_Required work:_ Reproduce verbatim the span of the interview transcript below between "Nurse Doza : [44:36]" and "open up a shop.", inclusive.
╭─ Text section
Alison : [44:23] So for you, you said you started researching stuff around 26, but it was kind of like a slow drip. Like, okay, I'll start eating organic, I'll start cutting gluten, I'll do these things. Like the current regimen you're on now, how long would you say you've been doing, like those very specific things?
Nurse Doza : [44:36] Probably like the last two years I'd say. Yeah. Where I'd focus a lot on energy, like keeping my ATP up and you know, and like NAD levels really try. I think like the next thing I would try is the prolonged fasting. But yeah, and like specific supplements like really do help for me, like Resveratrol, which is in like the vitamin pack. You know, I noticed like that really does like give me a little bit of a boost energy. Caring for my liver too, like I make sure every day I'm doing something to like gently detox my liver just because I also know all that antibiotic use affects your liver as well too. It's like not just the gut. So, yeah, I mean every day, my arsenal of supplements is just like, you wouldn't believe. I feel like I could open up a shop.
Allison : [45:33] Yeah, I'm sure. The thing that popped into my head is like you mentioned earlier too, that stuff like this takes time and obviously like could you give a little bit of insight for yourself at least like how that evolution from, okay, I'll go gluten free to like, shit, I'm really obsessed with the human body. I want to learn about all these specific supplements like Resveratrol. Because I think a lot of people hear messages like yours and they're so excited that someone like you has come as far as you have, but it's really important that they remember like you started with something simple like eating organic. You know, I think people hear where you're at now and you're like, Oh, prolonged fasting and NAD supplementation and Resveratrol and I eat this many times a day and I sleep this long and they get overwhelmed because they're like, Oh my God, I need to do all of those things right now. But really, it's kind of like the microbiome. You pick up the health habits with time and your kind of like add to your arsenal. So, like how did your development from, okay, I'll eat organic evolved to now where you're like, cool, I know all this stuff about supplements.
Katey : [46:36] Yeah. I mean its definitely baby steps and I feel like that's like the only way that they can really do it. Otherwise it's just going to be so overwhelming, you know? Yeah, it did start with just eating organic, more vegetables and then just slowly but surely, I would. I really did try to just incorporate one or two things at a time to see what really works for me and then I still even do experiments where I'll take something away for like three months or maybe a little less and just that one thing, keep everything the same and see how I'm doing. You know? Cause like I don't want to be adding, I'm already doing so many things. I don't want to add in more if I don't really need to.
╰─
╭─ Entries shown
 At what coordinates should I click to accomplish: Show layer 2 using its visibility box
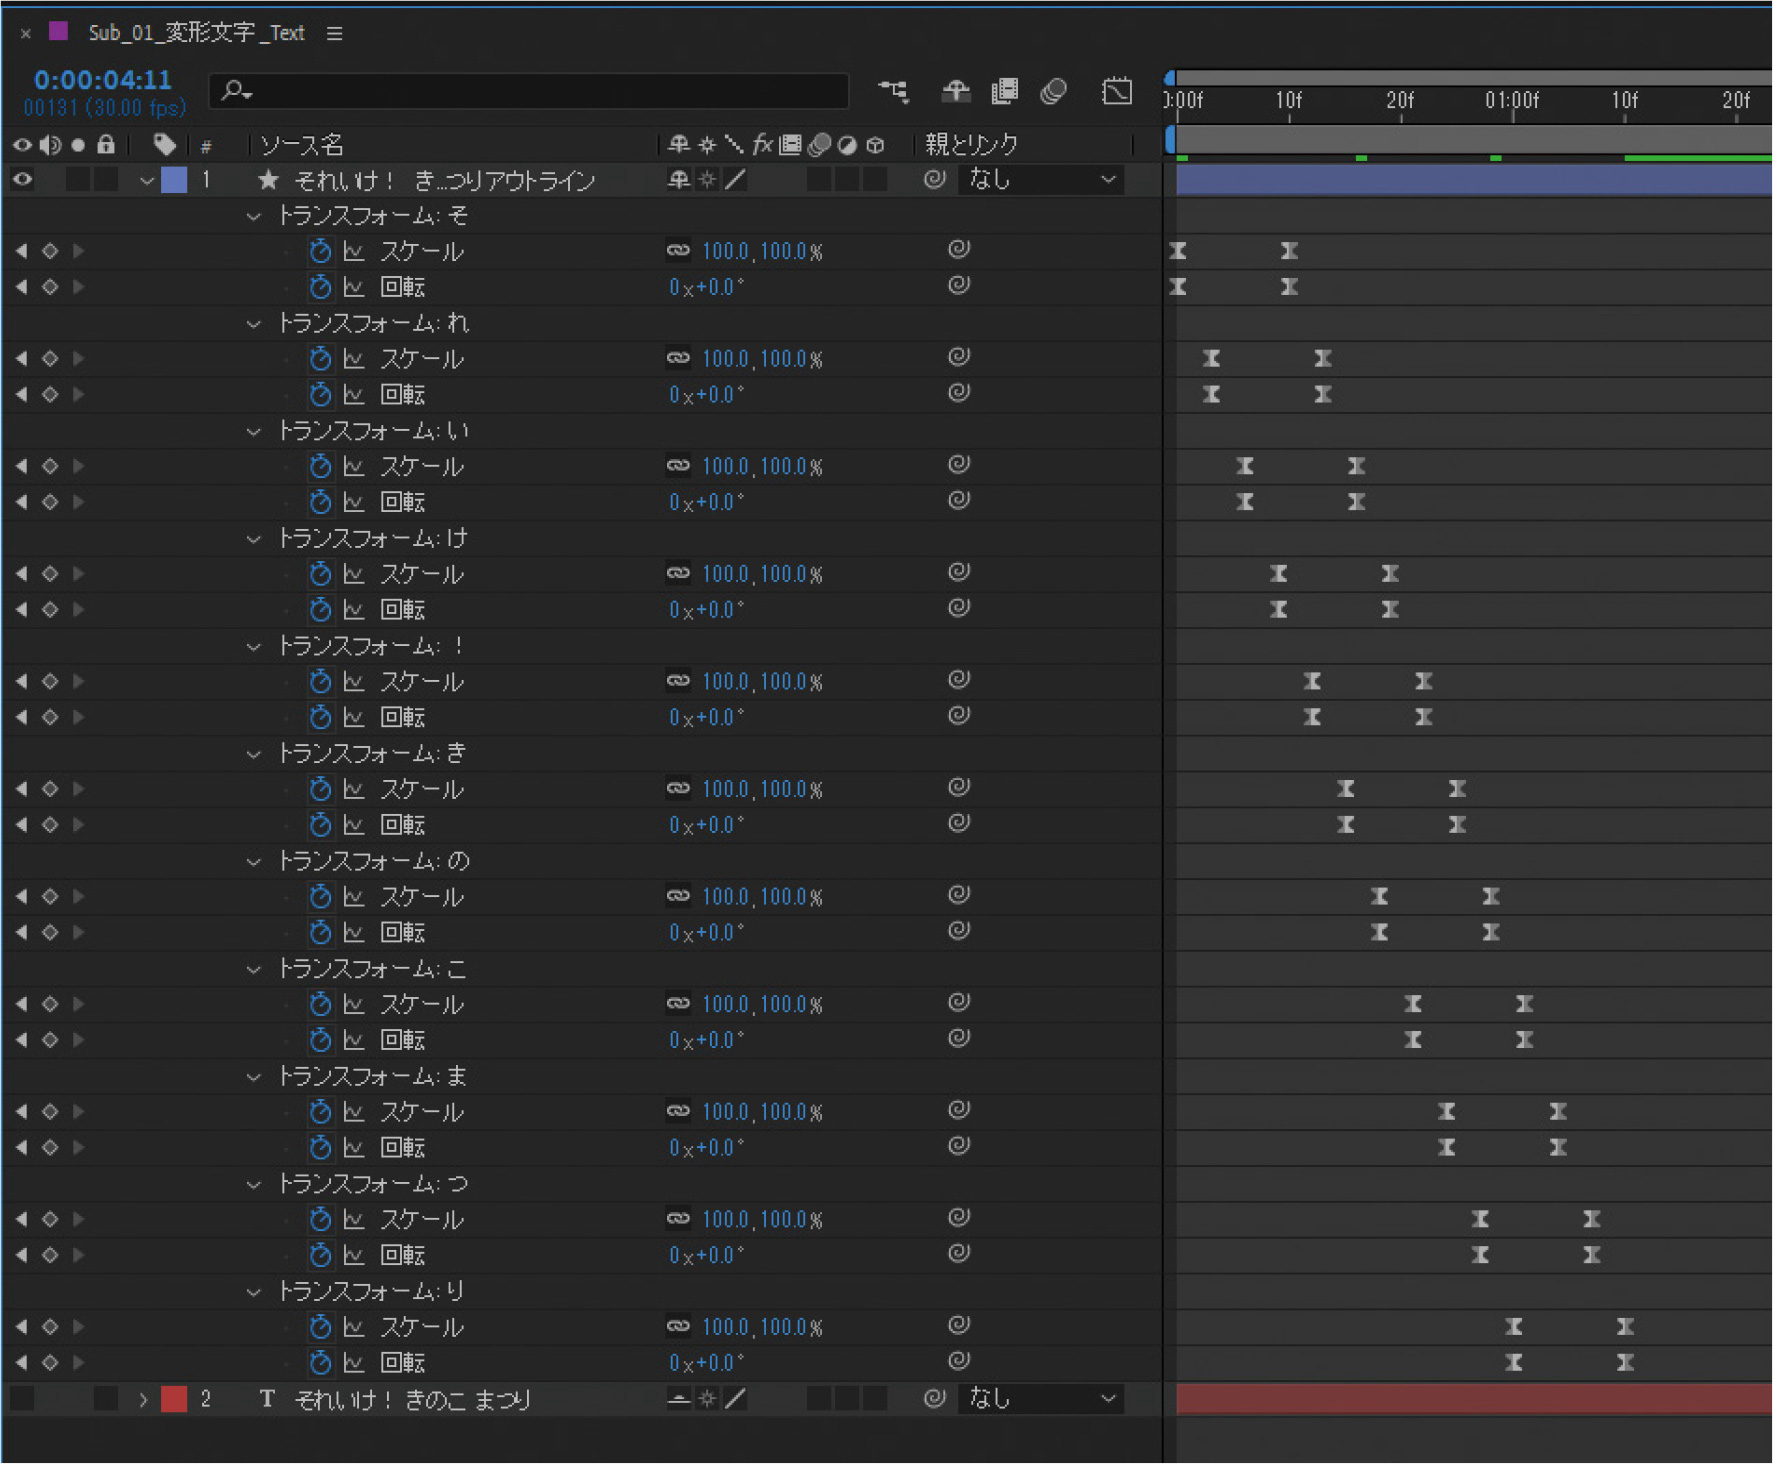22,1399
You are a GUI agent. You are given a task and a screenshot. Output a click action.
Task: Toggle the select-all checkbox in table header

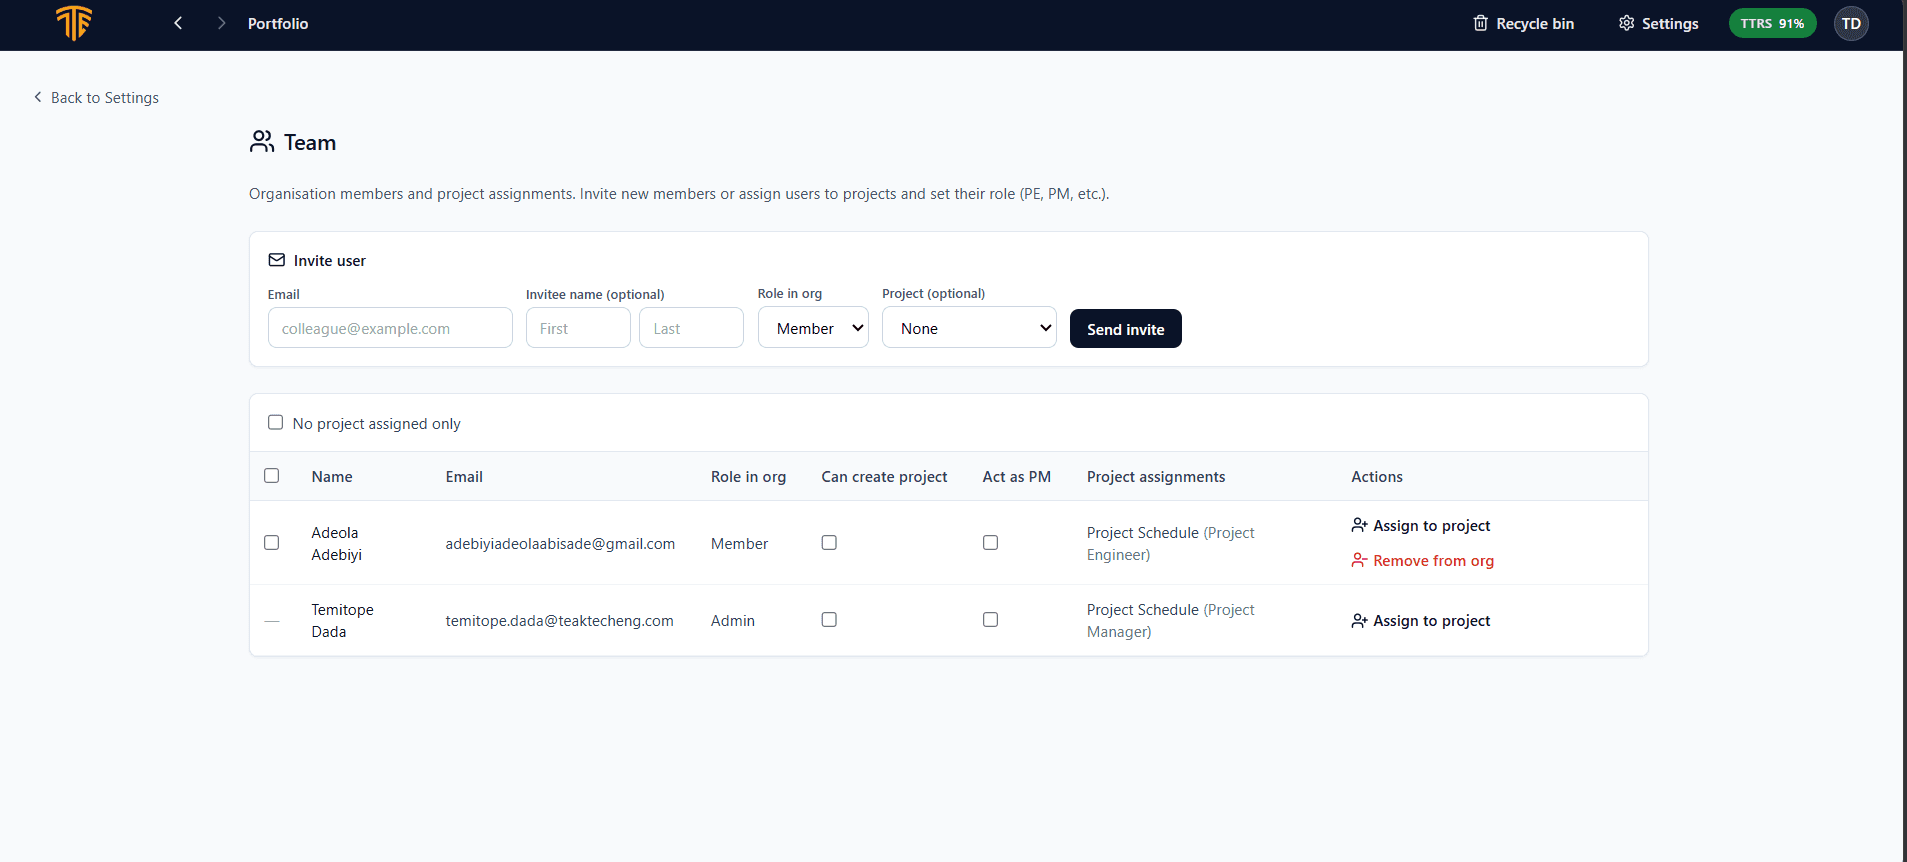[x=272, y=476]
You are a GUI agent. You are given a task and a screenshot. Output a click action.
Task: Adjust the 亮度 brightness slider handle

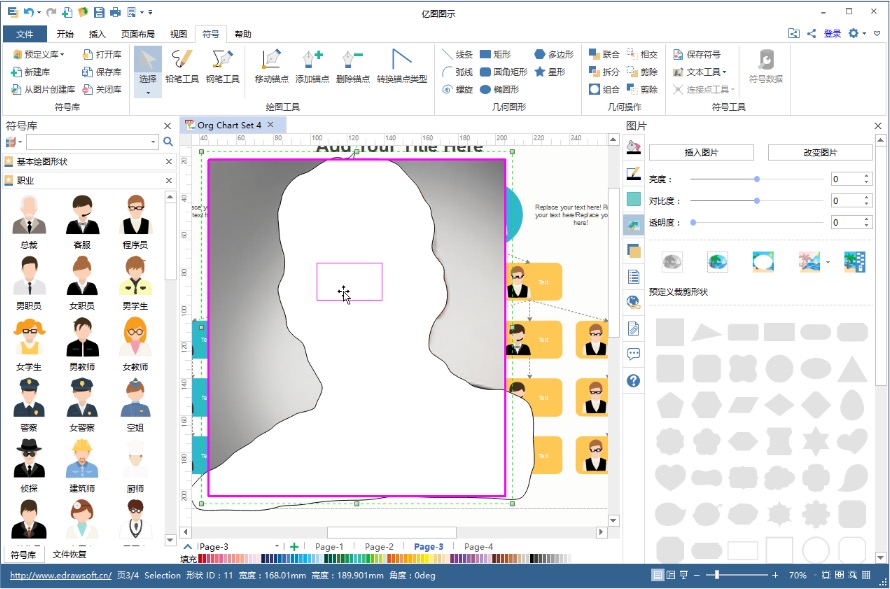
╰─
_Task response:_
Nurse Doza : [44:36] Probably like the last two years I'd say. Yeah. Where I'd focus a lot on energy, like keeping my ATP up and you know, and like NAD levels really try. I think like the next thing I would try is the prolonged fasting. But yeah, and like specific supplements like really do help for me, like Resveratrol, which is in like the vitamin pack. You know, I noticed like that really does like give me a little bit of a boost energy. Caring for my liver too, like I make sure every day I'm doing something to like gently detox my liver just because I also know all that antibiotic use affects your liver as well too. It's like not just the gut. So, yeah, I mean every day, my arsenal of supplements is just like, you wouldn't believe. I feel like I could open up a shop.